Understanding the structure of event stream events

An ECS event stream sends two types of event notifications:

Task state change notifications, which ECS fires when a task starts or stops
Container instance state change notifications, which ECS fires when the resource utilization or reservation for an instance changes

A single event may result in ECS sending multiple notifications of both types. For example, if a new task starts, ECS first sends a task state change notification to signal that the task is starting, followed by a notification when the task has started (or has failed to start); additionally, ECS also fires container instance state change notifications when the utilization of the instance on which ECS launches the task changes.

Event stream events are sent using CloudWatch Events, which structures events as JSON messages divided into two sections: the envelope and the payload. The detail section of each event contains the payload data, and the structure of the payload is specific to the event being fired. The following example shows the JSON representation of a container state change event. Notice that the properties at to the top level of the JSON document describe event properties, such as the event name and time the event occurred, while the detail section contains the information about the task and container instance that triggered the event.
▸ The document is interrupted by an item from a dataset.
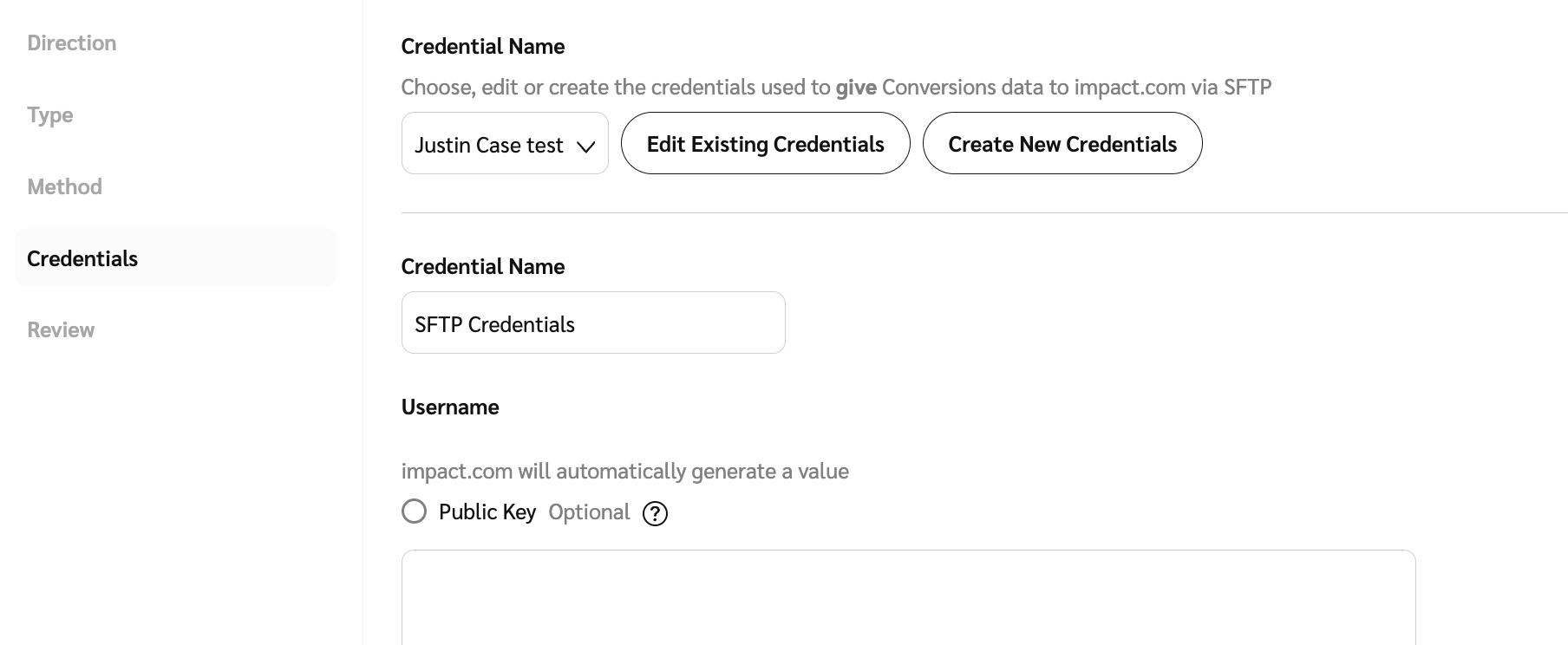Click inside the Public Key text area

click(x=907, y=598)
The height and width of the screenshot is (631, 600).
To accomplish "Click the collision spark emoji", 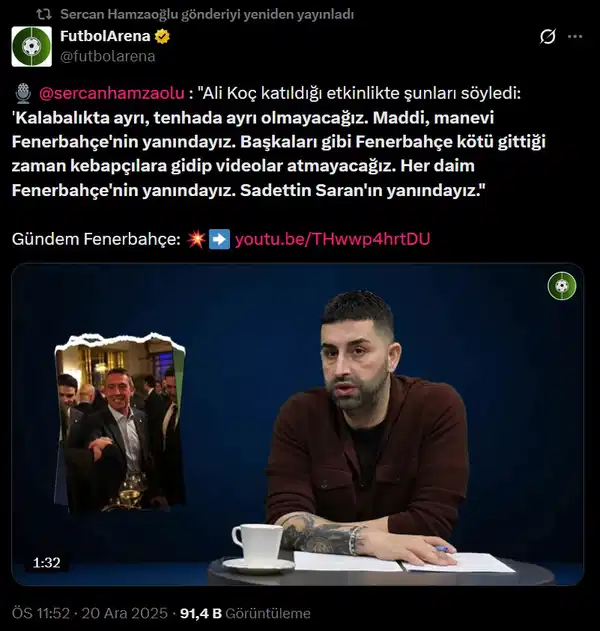I will pyautogui.click(x=196, y=239).
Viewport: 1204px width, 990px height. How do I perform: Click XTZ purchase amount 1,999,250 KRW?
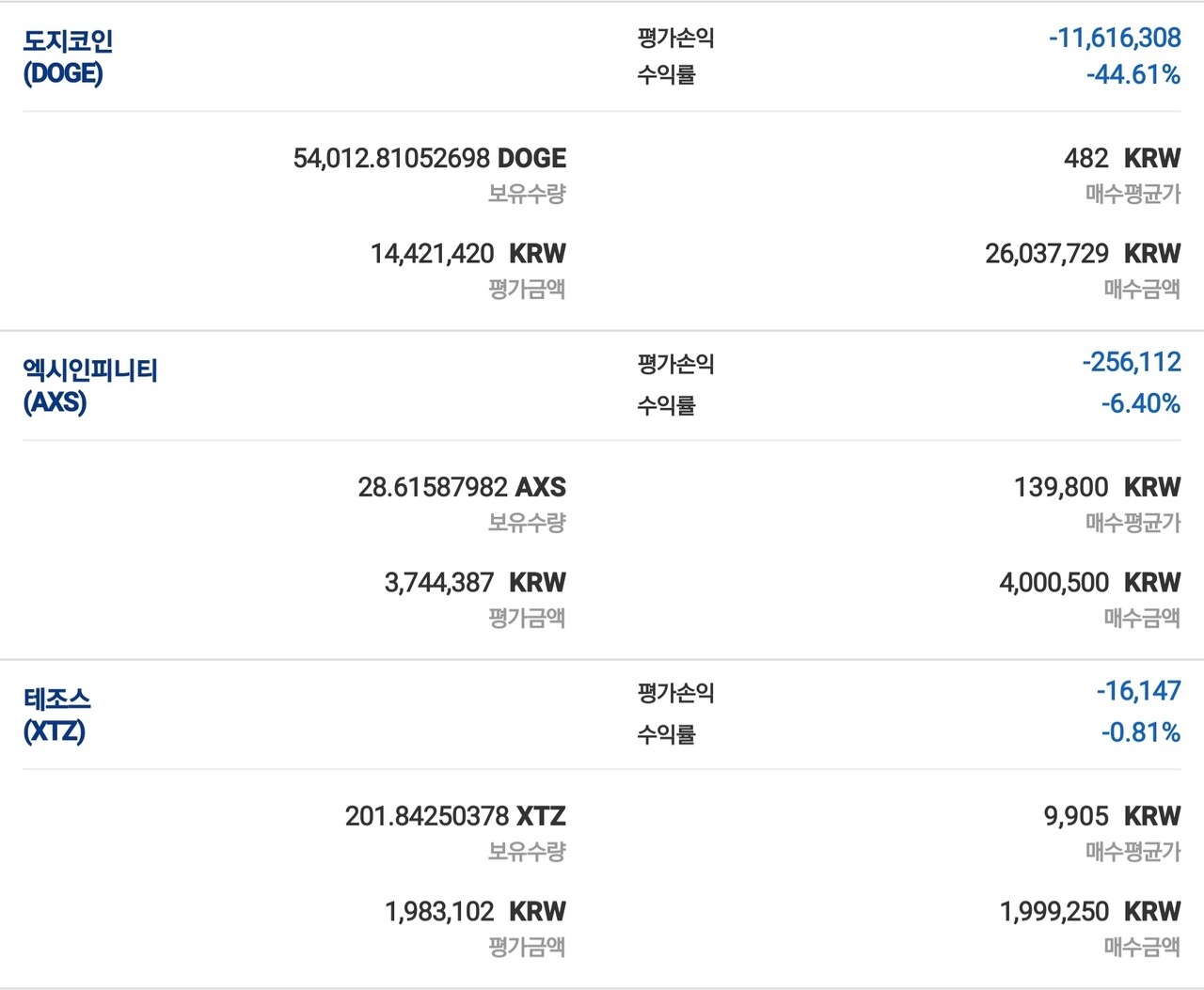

The following JSON depicts an ECS task state change event signifying that the essential container for a task running on an ECS cluster has exited, and thus the task has been stopped on the ECS cluster:

{
  "version": "0",
  "id": "8f07966c-b005-4a0f-9ee9-63d2c41448b3",
  "detail-type": "ECS Task State Change",
  "source": "aws.ecs",
  "account": "244698725403",
  "time": "2016-10-17T20:29:14Z",
  "region": "us-east-1",
  "resources": [
    "arn:aws:ecs:us-east-1:123456789012:task/cdf83842-a918-482b-908b-857e667ce328"
  ],
  "detail": {
    "clusterArn": "arn:aws:ecs:us-east-1:123456789012:cluster/eventStreamTestCluster",
    "containerInstanceArn": "arn:aws:ecs:us-east-1:123456789012:container-instance/f813de39-e42c-4a27-be3c-f32ebb79a5dd",
    "containers": [
      {
        "containerArn": "arn:aws:ecs:us-east-1:123456789012:container/4b5f2b75-7d74-4625-8dc8-f14230a6ae7e",
        "exitCode": 1,
        "lastStatus": "STOPPED",
        "name": "web",
        "networkBindings": [
          {
            "bindIP": "0.0.0.0",
            "containerPort": 80,
            "hostPort": 80,
            "protocol": "tcp"
          }
        ],
        "taskArn": "arn:aws:ecs:us-east-1:123456789012:task/cdf83842-a918-482b-908b-857e667ce328"
      }
    ],
    "createdAt": "2016-10-17T20:28:53.671Z",
    "desiredStatus": "STOPPED",
    "lastStatus": "STOPPED",
    "overrides": {
      "containerOverrides": [
        {
          "name": "web"
        }
      ]
    },
    "startedAt": "2016-10-17T20:29:14.179Z",
    "stoppedAt": "2016-10-17T20:29:14.332Z",
    "stoppedReason": "Essential container in task exited",
    "updatedAt": "2016-10-17T20:29:14.332Z",
    "taskArn": "arn:aws:ecs:us-east-1:123456789012:task/cdf83842-a918-482b-908b-857e667ce328",
    "taskDefinitionArn": "arn:aws:ecs:us-east-1:123456789012:task-definition/wpunconfiguredfail:1",
    "version": 3
  }
}

Setting up an Elasticsearch cluster

Before you dive into the code for handling events, set up your Elasticsearch cluster. On the console, choose Elasticsearch Service, Create a New Domain. In Elasticsearch domain name, type elasticsearch-ecs-events, then choose Next.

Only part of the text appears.